**GIVEN TASK 1**
Which notebooks does the AircraftVerse repository page list in its notebooks folder?

**DOCUMENT PASSAGE**

Skip to content

SRI-CSL/AircraftVerse

Repository files navigation

AircraftVerse

AircraftVerse

Accompanying code to the paper: AircraftVerse: A Large-Scale Multimodal Dataset of Aerial Vehicle Designs

We present AircraftVerse, a publicly available aerial vehicle design dataset. AircraftVerse contains 27,714 diverse battery powered aircraft designs that have been evaluated using state-of-the-art physics models that characterize performance metrics such as maximum flight distance and hover-time.

Paper: https://arxiv.org/abs/2306.05562

Dataset: http://doi.org/10.5281/zenodo.6525446

Repository Structure

The repository is structured as follows:

  • notebooks contains:
    • DataDemo.ipynb: This notebook demonstrates how to read the raw data in the dataset.
    • DataSetPlot.ipynb: This notebook contains the summary plots of the full data set.
    • ModelBenchmark.ipynb: This notebook contains the benchmark experiments for the sequence data. To run this notebook you may need to build the data set according to the encoding of Cobb et al. 2022 (https://arxiv.org/pdf/2211.08138.pdf). This code is provided in build_transformer_data.py.

**INPUT MATERIAL**
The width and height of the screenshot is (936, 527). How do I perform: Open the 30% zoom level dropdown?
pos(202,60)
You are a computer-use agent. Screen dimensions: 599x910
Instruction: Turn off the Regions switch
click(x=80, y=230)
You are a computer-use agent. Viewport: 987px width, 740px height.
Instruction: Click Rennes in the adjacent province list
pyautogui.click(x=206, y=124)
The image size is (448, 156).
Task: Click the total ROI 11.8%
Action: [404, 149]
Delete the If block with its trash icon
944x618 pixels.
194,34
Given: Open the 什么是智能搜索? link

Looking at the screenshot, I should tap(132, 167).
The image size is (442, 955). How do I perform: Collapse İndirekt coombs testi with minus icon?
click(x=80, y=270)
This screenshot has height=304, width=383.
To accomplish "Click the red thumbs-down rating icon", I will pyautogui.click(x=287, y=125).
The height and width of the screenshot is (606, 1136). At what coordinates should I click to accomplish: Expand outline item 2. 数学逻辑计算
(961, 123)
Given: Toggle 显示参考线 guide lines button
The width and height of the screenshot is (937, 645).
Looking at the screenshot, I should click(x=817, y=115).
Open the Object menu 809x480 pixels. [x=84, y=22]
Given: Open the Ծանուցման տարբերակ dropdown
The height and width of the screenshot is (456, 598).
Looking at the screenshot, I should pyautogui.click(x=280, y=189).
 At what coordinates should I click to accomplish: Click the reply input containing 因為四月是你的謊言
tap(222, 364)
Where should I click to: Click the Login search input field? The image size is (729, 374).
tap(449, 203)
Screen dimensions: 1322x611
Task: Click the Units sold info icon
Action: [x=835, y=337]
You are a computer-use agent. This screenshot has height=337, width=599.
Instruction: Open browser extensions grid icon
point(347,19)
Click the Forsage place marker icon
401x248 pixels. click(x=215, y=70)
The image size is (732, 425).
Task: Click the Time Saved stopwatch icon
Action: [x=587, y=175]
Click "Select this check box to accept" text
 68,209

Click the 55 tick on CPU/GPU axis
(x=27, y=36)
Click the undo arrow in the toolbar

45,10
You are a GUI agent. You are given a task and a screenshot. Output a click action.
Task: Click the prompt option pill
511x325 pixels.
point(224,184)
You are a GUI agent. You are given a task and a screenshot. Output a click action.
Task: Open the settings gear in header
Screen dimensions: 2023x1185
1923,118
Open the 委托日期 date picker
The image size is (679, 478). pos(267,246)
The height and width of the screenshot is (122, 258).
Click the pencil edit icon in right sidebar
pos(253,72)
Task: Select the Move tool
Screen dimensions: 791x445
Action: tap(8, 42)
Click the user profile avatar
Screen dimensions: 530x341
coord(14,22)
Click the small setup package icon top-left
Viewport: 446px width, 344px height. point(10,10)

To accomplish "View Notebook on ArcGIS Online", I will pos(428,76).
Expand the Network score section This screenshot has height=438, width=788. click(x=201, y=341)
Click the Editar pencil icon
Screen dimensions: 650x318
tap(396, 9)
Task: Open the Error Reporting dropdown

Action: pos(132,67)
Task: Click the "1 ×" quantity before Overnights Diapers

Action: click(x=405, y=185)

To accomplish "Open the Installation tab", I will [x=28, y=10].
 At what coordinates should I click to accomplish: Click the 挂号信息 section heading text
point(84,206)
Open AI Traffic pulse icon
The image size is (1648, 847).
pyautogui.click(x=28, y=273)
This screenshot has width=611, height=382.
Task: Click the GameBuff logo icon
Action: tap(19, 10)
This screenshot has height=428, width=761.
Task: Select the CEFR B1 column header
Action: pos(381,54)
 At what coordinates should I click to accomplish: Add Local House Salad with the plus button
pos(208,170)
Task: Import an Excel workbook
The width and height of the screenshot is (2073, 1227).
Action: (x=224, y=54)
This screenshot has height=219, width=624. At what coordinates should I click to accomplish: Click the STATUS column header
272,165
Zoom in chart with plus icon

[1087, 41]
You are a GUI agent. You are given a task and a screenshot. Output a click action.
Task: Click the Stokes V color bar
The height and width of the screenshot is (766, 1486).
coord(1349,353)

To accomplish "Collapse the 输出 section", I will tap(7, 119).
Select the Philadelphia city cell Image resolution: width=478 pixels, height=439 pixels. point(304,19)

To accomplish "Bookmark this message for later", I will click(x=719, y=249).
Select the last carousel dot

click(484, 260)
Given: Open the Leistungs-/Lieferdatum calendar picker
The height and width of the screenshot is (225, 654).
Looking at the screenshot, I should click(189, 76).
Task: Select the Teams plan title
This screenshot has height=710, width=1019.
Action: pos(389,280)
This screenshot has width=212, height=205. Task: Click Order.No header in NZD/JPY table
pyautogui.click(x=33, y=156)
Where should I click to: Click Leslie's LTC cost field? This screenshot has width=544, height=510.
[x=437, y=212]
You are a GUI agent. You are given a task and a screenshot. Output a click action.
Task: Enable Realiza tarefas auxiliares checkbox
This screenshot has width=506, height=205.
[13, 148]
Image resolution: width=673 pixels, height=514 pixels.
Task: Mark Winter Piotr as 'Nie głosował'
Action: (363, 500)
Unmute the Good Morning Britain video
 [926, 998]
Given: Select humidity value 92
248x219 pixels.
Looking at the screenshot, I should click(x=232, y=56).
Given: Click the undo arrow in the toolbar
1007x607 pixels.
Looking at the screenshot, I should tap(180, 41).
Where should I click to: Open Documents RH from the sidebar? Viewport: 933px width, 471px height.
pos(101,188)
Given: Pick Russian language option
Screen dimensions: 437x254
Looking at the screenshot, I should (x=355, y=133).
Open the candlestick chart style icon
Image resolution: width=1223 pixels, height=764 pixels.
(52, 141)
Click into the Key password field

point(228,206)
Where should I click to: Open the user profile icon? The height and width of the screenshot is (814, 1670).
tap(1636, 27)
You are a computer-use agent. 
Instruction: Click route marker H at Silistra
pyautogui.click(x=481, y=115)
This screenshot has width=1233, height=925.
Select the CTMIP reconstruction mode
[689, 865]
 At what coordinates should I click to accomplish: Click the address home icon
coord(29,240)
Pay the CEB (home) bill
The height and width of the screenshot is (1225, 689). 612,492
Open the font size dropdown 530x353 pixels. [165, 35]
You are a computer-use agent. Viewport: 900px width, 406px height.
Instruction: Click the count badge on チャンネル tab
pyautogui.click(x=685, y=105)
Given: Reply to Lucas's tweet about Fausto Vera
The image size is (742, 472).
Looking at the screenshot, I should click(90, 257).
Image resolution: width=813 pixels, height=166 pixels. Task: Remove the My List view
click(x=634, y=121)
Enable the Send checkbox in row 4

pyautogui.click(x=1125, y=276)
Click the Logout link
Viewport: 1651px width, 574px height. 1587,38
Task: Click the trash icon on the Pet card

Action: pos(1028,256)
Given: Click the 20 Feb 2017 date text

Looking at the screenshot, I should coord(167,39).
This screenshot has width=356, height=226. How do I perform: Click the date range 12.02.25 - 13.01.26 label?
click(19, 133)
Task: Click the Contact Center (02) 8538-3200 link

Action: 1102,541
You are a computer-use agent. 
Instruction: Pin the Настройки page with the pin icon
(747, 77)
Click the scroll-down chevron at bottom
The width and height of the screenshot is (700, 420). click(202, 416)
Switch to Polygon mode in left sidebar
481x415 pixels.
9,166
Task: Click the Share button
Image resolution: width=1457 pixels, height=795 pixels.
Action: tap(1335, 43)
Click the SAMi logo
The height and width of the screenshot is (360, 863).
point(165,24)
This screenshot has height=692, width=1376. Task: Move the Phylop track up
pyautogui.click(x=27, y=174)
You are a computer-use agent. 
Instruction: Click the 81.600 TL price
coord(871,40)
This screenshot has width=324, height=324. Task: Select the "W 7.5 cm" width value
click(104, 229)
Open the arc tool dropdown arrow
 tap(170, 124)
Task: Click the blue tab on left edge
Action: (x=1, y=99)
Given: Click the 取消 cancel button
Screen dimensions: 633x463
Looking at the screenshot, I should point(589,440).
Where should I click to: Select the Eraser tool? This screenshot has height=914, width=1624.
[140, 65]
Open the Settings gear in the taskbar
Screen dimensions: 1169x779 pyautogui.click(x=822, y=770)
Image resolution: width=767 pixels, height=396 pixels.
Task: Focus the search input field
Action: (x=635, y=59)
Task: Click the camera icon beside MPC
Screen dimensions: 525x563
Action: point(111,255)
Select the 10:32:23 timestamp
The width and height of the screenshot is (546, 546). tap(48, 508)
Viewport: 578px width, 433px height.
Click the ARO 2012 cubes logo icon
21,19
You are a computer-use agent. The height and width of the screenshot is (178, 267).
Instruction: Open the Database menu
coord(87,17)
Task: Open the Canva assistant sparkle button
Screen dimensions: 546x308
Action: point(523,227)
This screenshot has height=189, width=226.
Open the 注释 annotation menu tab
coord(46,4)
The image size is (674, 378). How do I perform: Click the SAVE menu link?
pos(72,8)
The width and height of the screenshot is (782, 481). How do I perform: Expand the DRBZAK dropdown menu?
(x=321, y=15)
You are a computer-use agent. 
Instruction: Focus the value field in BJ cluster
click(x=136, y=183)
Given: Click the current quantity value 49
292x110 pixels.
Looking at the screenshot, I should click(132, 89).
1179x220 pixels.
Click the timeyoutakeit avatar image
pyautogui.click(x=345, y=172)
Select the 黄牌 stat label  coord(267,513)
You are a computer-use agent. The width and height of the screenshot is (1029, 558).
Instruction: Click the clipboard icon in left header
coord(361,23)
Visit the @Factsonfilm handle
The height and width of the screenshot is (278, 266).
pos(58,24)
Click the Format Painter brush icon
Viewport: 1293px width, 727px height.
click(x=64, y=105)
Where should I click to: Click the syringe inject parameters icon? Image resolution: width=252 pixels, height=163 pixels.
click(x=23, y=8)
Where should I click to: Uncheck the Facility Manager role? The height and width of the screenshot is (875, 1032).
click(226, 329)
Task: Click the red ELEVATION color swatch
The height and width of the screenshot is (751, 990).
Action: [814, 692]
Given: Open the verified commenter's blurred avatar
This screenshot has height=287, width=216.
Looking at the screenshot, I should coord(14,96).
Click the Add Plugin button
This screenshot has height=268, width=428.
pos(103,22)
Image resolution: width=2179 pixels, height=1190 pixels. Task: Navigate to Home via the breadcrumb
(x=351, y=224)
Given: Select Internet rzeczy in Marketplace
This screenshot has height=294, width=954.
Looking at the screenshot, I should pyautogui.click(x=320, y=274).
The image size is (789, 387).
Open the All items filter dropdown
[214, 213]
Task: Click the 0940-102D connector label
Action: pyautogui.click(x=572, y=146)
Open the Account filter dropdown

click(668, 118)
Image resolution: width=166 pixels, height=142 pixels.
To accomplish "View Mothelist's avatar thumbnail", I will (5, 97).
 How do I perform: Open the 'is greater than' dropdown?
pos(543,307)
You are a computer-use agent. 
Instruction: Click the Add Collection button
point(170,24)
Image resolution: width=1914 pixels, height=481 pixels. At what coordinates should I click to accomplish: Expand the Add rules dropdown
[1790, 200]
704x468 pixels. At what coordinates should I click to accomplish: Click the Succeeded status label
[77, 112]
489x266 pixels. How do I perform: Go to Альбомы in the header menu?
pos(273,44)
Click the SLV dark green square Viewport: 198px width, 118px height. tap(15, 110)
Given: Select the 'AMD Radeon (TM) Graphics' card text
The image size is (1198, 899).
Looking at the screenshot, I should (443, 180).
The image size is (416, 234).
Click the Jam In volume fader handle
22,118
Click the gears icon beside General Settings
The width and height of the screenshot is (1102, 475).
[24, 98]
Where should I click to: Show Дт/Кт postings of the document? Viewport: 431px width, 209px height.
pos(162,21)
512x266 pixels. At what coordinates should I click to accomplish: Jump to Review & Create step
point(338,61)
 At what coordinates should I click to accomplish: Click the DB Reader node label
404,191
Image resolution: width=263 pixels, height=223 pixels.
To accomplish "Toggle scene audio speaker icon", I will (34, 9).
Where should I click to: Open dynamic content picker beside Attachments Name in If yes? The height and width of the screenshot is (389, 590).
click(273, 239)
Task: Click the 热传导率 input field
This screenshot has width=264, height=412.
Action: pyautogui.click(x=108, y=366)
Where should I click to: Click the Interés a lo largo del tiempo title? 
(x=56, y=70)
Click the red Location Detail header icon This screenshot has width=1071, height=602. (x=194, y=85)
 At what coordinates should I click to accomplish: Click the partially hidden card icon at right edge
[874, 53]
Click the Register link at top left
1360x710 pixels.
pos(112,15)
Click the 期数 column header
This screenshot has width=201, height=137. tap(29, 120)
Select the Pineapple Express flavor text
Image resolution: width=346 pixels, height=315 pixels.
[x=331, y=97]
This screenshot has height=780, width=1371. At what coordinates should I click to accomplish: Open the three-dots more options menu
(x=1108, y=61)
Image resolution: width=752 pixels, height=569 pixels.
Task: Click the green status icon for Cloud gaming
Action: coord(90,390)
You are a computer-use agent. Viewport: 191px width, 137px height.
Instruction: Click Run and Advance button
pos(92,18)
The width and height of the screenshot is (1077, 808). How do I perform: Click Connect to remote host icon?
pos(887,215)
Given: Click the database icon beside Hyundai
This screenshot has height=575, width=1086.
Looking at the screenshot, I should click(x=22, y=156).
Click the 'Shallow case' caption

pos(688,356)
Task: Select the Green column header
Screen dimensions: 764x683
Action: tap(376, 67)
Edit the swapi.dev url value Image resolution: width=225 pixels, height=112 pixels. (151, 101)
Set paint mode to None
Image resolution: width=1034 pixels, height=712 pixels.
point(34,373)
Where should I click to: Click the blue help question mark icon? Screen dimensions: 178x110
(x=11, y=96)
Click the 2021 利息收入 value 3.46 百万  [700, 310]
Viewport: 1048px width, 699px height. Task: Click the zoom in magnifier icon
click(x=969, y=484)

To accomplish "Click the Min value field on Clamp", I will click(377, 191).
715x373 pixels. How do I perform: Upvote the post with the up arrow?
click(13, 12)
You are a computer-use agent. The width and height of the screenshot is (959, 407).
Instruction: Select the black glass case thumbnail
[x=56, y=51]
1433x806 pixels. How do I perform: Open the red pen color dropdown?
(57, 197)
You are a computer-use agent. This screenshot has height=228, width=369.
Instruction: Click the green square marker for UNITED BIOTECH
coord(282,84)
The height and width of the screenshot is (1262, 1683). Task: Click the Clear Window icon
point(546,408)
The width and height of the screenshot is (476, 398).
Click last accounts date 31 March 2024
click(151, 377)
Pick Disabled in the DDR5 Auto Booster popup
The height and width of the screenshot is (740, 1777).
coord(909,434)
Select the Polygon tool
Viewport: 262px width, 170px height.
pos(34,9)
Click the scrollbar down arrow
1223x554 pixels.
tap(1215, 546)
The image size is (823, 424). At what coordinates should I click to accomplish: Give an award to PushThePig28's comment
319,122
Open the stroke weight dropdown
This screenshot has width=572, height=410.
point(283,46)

**GIVEN TASK 2**
Can you rewrite the records, starting at the line that contains "Click the Logout link" and ending at the line that contains "click(104, 229)", with "Share button" swapped for "Export button" and nothing else changed?

**FINAL RESULT 1**
- DataDemo.ipynb
- DataSetPlot.ipynb
- ModelBenchmark.ipynb

**FINAL RESULT 2**
Click the Logout link
Viewport: 1651px width, 574px height. 1587,38
Task: Click the trash icon on the Pet card

Action: pos(1028,256)
Given: Click the 20 Feb 2017 date text

Looking at the screenshot, I should coord(167,39).
This screenshot has width=356, height=226. How do I perform: Click the date range 12.02.25 - 13.01.26 label?
click(19, 133)
Task: Click the Contact Center (02) 8538-3200 link

Action: 1102,541
You are a computer-use agent. 
Instruction: Pin the Настройки page with the pin icon
(747, 77)
Click the scroll-down chevron at bottom
The width and height of the screenshot is (700, 420). click(202, 416)
Switch to Polygon mode in left sidebar
481x415 pixels.
9,166
Task: Click the Export button
Image resolution: width=1457 pixels, height=795 pixels.
Action: tap(1335, 43)
Click the SAMi logo
The height and width of the screenshot is (360, 863).
point(165,24)
This screenshot has height=692, width=1376. Task: Move the Phylop track up
pyautogui.click(x=27, y=174)
You are a computer-use agent. 
Instruction: Click the 81.600 TL price
coord(871,40)
This screenshot has width=324, height=324. Task: Select the "W 7.5 cm" width value
click(104, 229)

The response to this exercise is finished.